**Document extract**
-.-.-

Search code examples
pythonazure-blob-storageazure-sdk-python

Write zip to Blob storage Azure


I'm trying to zip files present in container 'input' and move them to container 'output'.
I'm using python SDK

# connection to blob storage via Azure Python SDK
connection_string = "myConnectionString"

blob_service_client = BlobServiceClient.from_connection_string(connection_string)

# get container client
input_container = blob_service_client.get_container_client(container="input")

# filename
filename = "document_to_zip.pdf"

# init zip object
zip_filename = "document_zipped.zip"
zip_object = ZipFile(zip_filename, "w")

data = input_container.download_blob(filename).readall()
zip_object.write(data)

# upload blob to results container as .zip file
results_blob = blob_service_client.get_blob_client(container="output",blob=zip_filename)
results_blob.upload_blob(zip_object, overwrite=True)

Get the following error :
Exception: ValueError: stat: embedded null character in path.
More general question : do you think my approach is fine regarding ziping and moving blob from one container to another ?

Thanks


Solution

  • In general, this error occurs when path contains '/' or ' \' in it. Meanwhile I could able to resolve it by removing the zip_object.write(data) line. Also keep in mind that the above-mentioned code works only for a single file in input container with an unsupported content which throws an error when downloaded.

    The below code works but gives error when downloaded

    from azure.storage.blob import BlobServiceClient
    from zipfile import ZipFile
    
    # connection to blob storage via Azure Python SDK
    connection_string = "<YOUR_CONNECTION_STRING>"
    
    blob_service_client = BlobServiceClient.from_connection_string(connection_string)
    
    # get container client
    input_container = blob_service_client.get_container_client(container="input")
    
    # filename
    filename = "document_to_zip.pdf"
    
    # init zip object
    zip_filename = "document_zipped.zip"
    zip_object = ZipFile(zip_filename, "w")
    
    data = input_container.download_blob(filename).readall()
    
    # upload blob to results container as .zip file
    results_blob = blob_service_client.get_blob_client(container="output",blob=zip_filename)
    results_blob.upload_blob(zip_object, overwrite=True)
    

    RESULTS:

    enter image description here


    Meanwhile you can save a group of files by looping inside the input container and zip them inside output container.

    from azure.storage.blob import BlobServiceClient
    from zipfile import ZipFile
    
    connection_string = "<Your_CONNECTION_STRING>"
    
    blob_service_client = BlobServiceClient.from_connection_string(connection_string)
    
    input_container = blob_service_client.get_container_client(container="input")
    
    generator = input_container.list_blobs()
    for blob in generator:    
        data = input_container.download_blob(blob.name).readall()
        results_blob = blob_service_client.get_blob_client(container="output"+"/"+"ZipFolder.zip",blob=blob.name)
        results_blob.upload_blob(data, overwrite=True)
    

    RESULTS:

    enter image description here

    enter image description here

-.-.-

**Record extracts**
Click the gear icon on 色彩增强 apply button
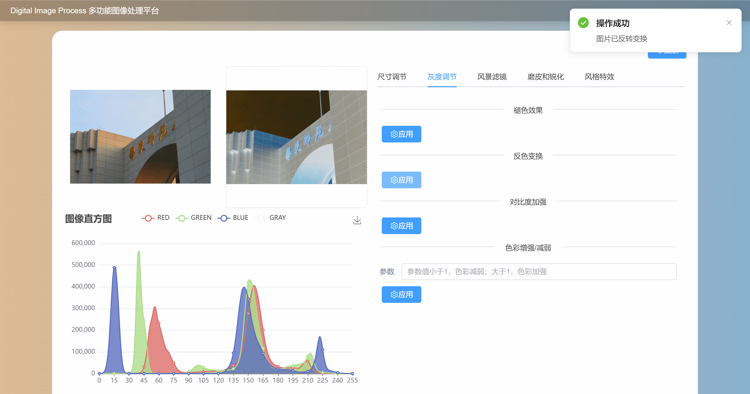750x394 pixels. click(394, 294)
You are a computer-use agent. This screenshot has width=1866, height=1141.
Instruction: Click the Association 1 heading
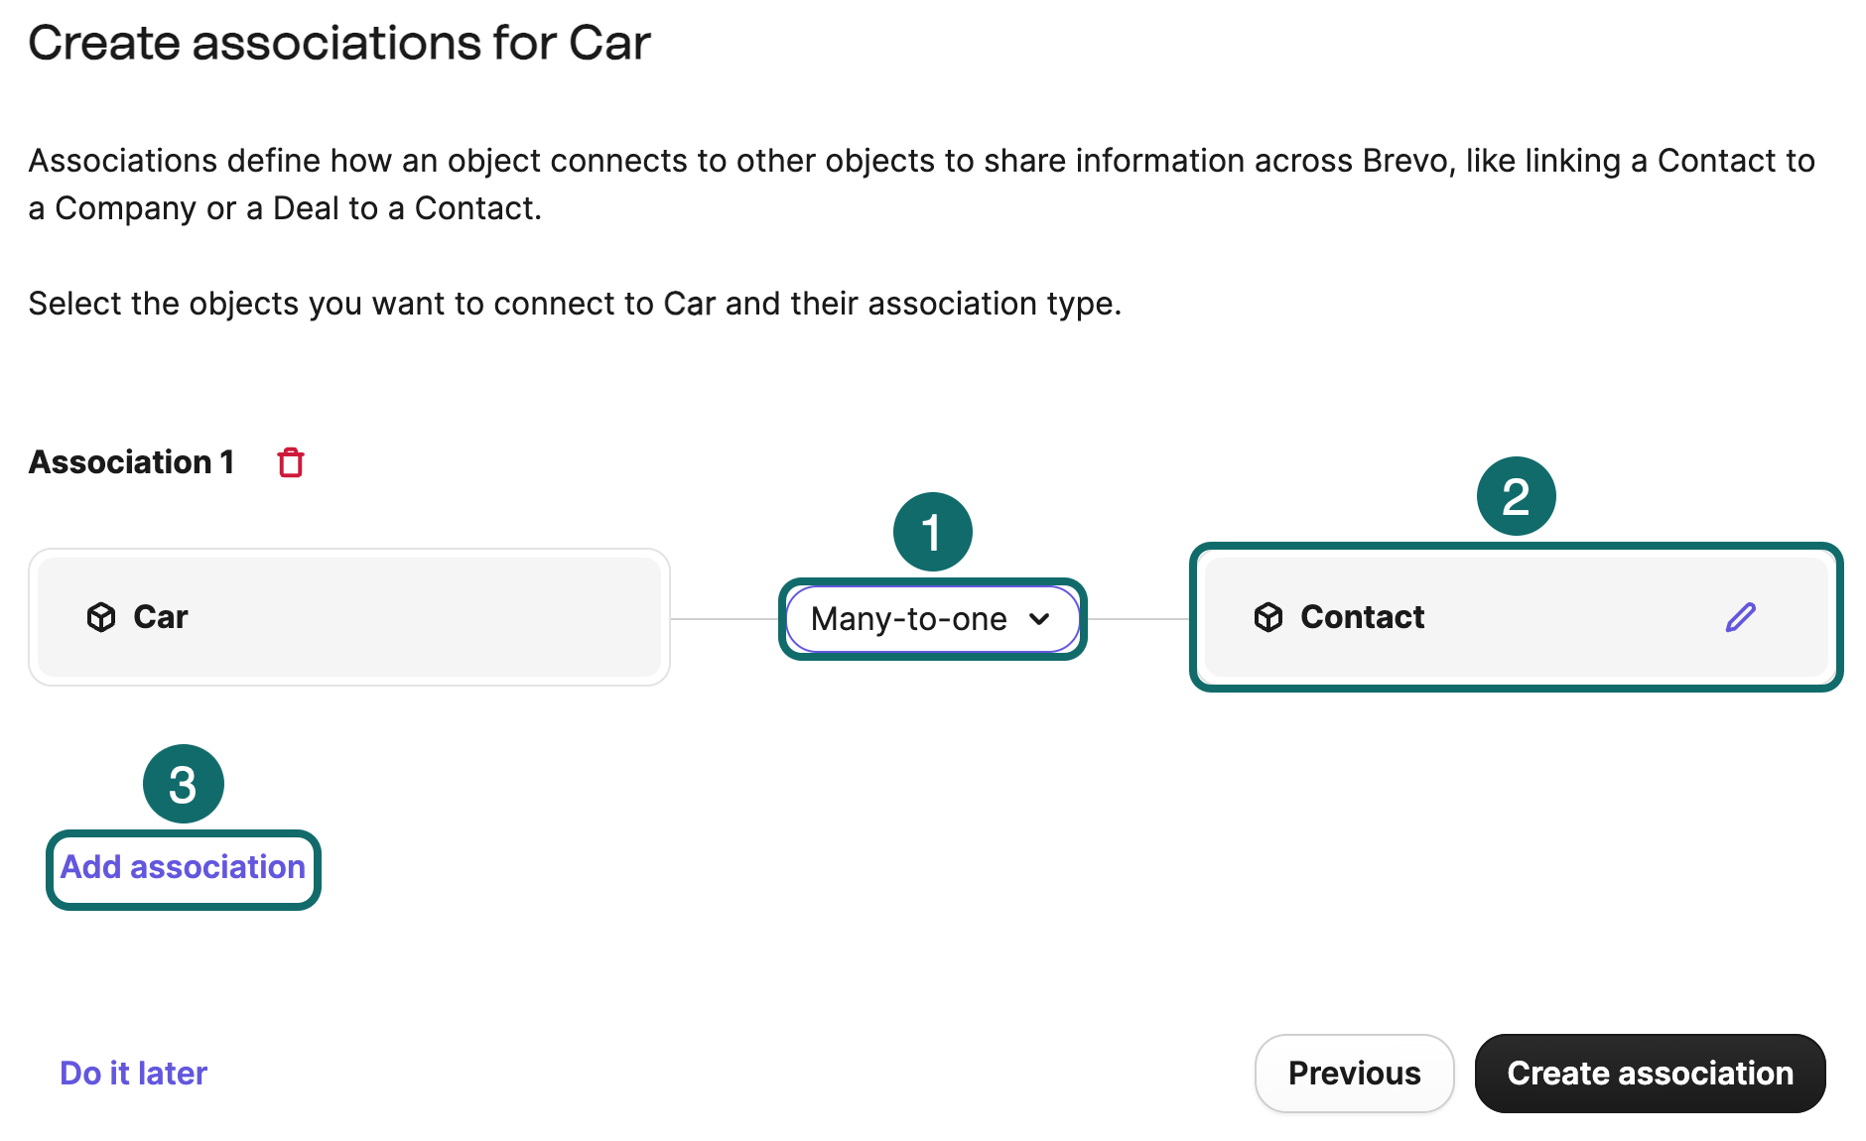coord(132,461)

-.-.-

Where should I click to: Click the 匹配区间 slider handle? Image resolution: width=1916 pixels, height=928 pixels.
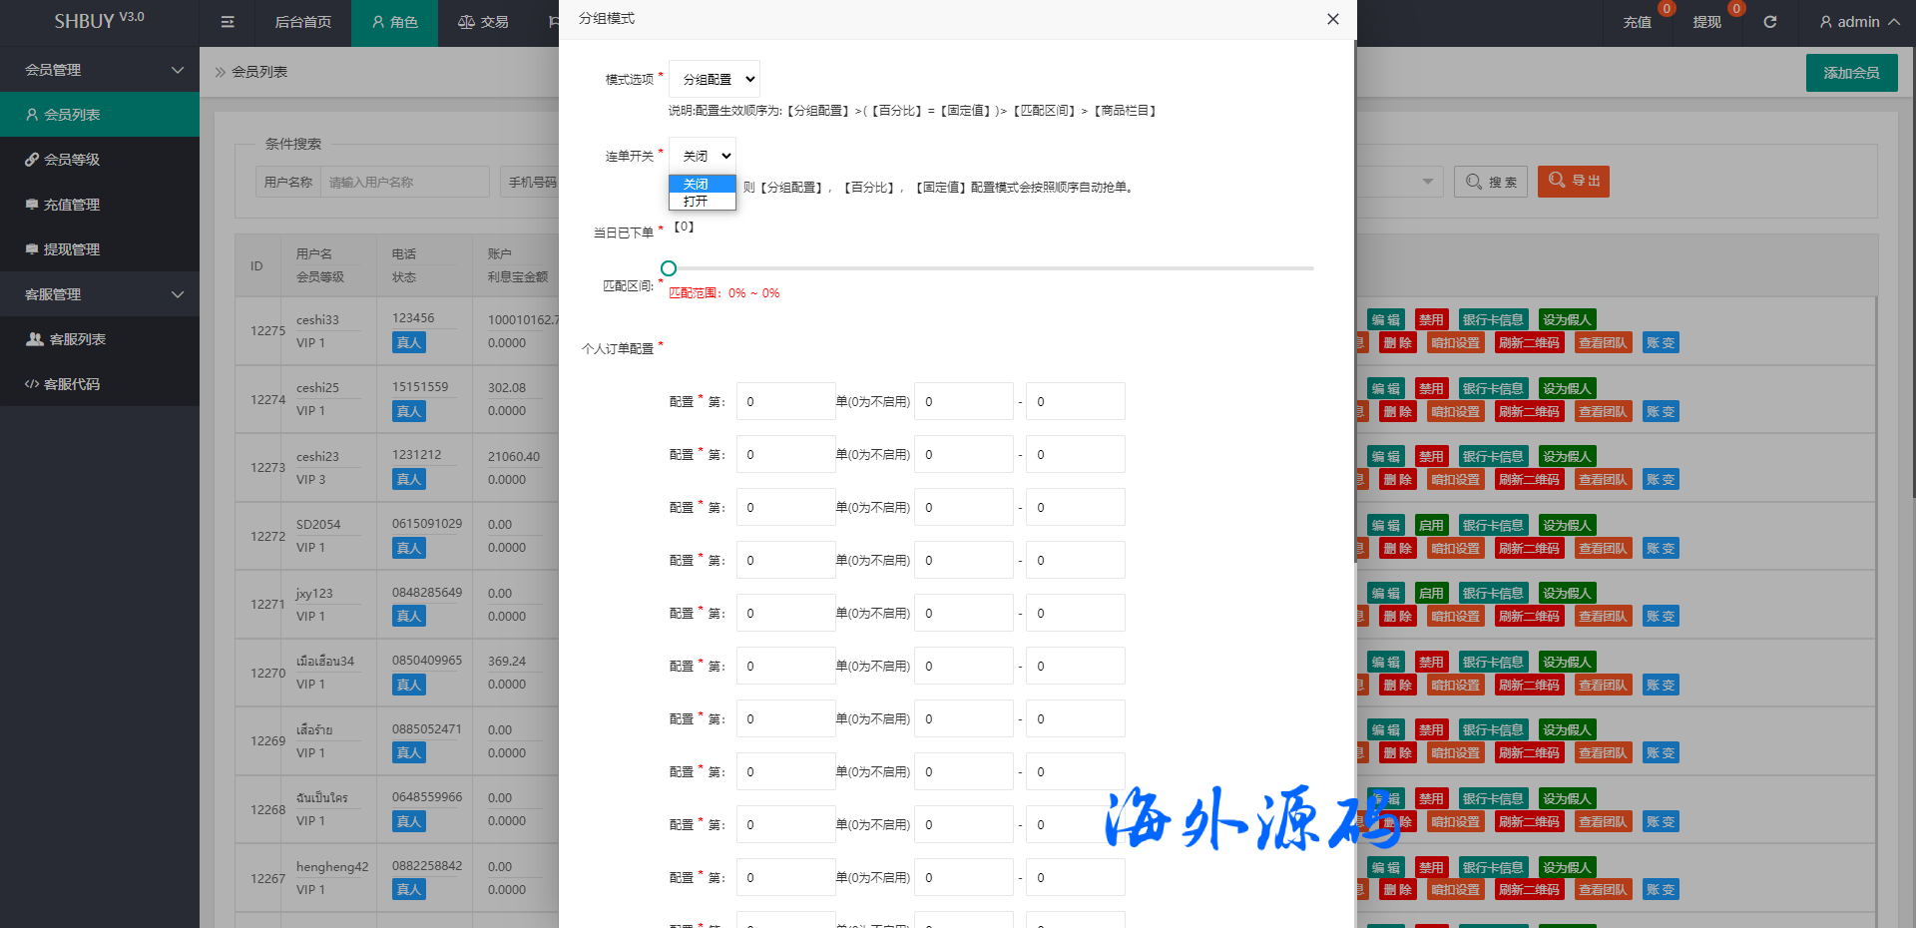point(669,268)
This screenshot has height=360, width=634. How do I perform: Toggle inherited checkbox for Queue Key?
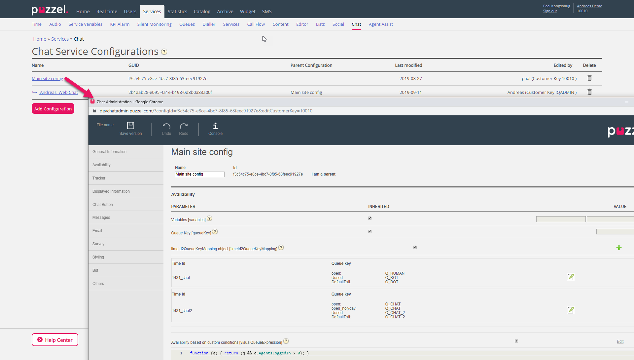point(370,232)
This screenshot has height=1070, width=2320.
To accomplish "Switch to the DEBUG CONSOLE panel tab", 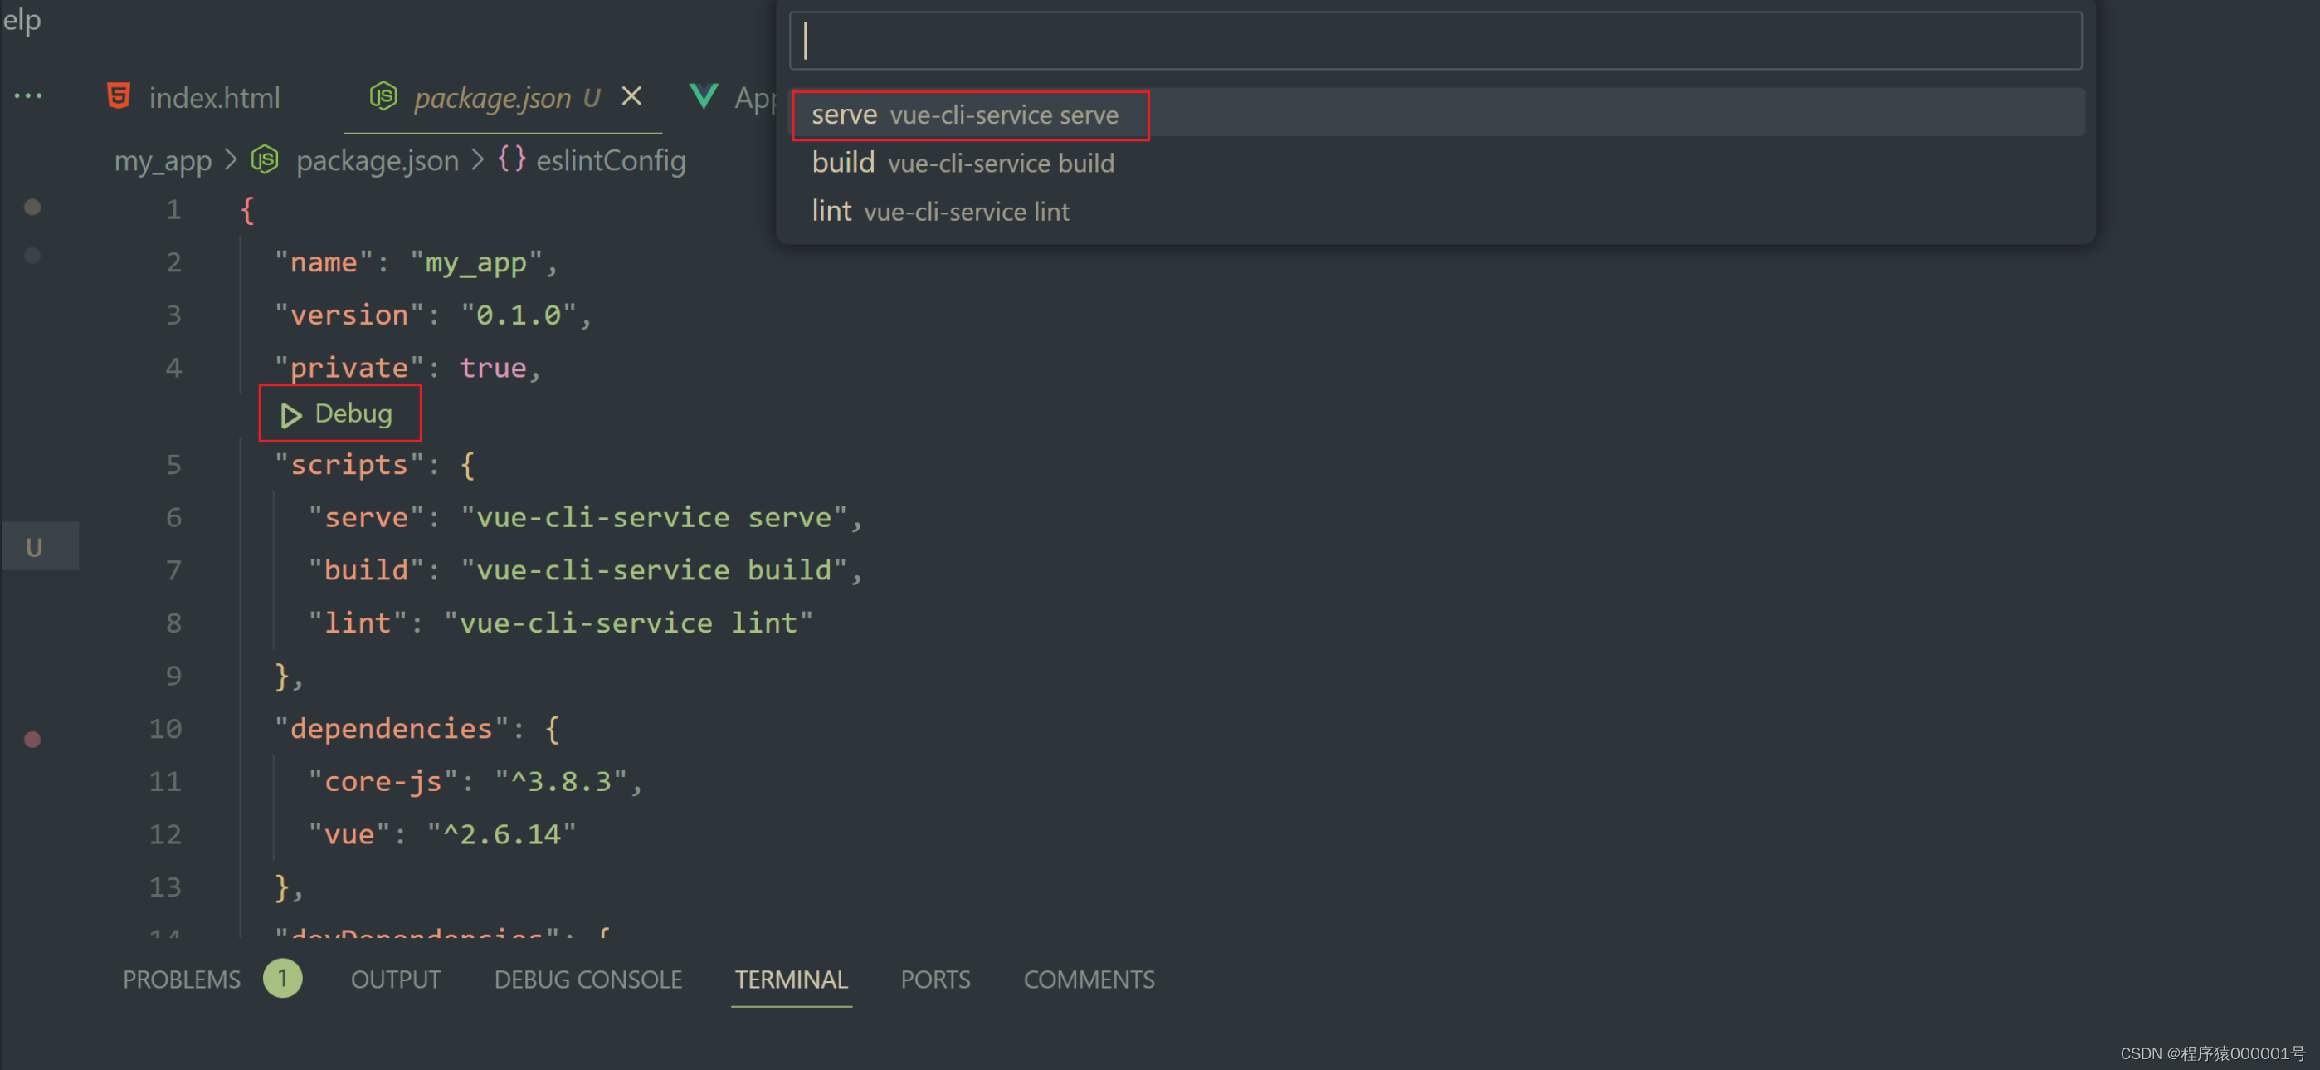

-.-.-

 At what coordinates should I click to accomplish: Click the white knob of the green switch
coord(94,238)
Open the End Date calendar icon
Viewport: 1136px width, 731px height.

-.-.-

**Task requirements**
• a. From the Azure Blob storage thread, reproduce the passage starting with "Meanwhile you can" and going on through "generator = input_container.list_blobs()".
• b. In the Azure Blob storage thread, which line of code did the answerer remove to resolve the error?

**Answers given**
• a.
Meanwhile you can save a group of files by looping inside the input container and zip them inside output container.

    from azure.storage.blob import BlobServiceClient
    from zipfile import ZipFile
    
    connection_string = "<Your_CONNECTION_STRING>"
    
    blob_service_client = BlobServiceClient.from_connection_string(connection_string)
    
    input_container = blob_service_client.get_container_client(container="input")
    
    generator = input_container.list_blobs()

• b. The zip_object.write(data) line.